Case summary A 7-year-old male neutered domestic shorthair cat was presented with a 3-month history of dyspnea when exercising and increased respiratory noise when purring. Initial radiographs identified a suspected laryngeal mass. Point-of-care ultrasound found a fluid-filled structure on the larynx, which was drained percutaneously. The cat initially recovered well but, due to recurrence of clinical signs, a CT scan was performed, which confirmed the presence of a laryngeal cyst that was subsequently surgically resected. Histopathological analysis was consistent with a suspected thyroglossal cyst.
Relevance and novel information This is only the second report of a laryngeal cyst in the cat.

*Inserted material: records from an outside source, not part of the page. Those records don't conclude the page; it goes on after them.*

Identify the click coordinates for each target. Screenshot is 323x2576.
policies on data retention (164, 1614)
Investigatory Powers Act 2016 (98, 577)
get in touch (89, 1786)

While malignant laryngeal disease may be more prevalent in the cat, benign differentials should be considered as treatment could be curative, as was observed in this case.
Laryngeal cysts are rarely reported in both the veterinary and human literature but are an important consideration in the dyspneic cat. Only one prior case report of a laryngeal cyst in a cat was encountered during a literature search.1 Thyroglossal cysts are the most common congenital neck mass in humans, although laryngeal involvement remains rare.2 Overall occurrences of laryngeal disease in the cat are uncommon and previous studies report mainly neoplastic disease associated with laryngeal masses in cats.3 This report characterizes the clinical signs, imaging, surgical and histopathological findings of a cat with a suspected thyroglossal cyst.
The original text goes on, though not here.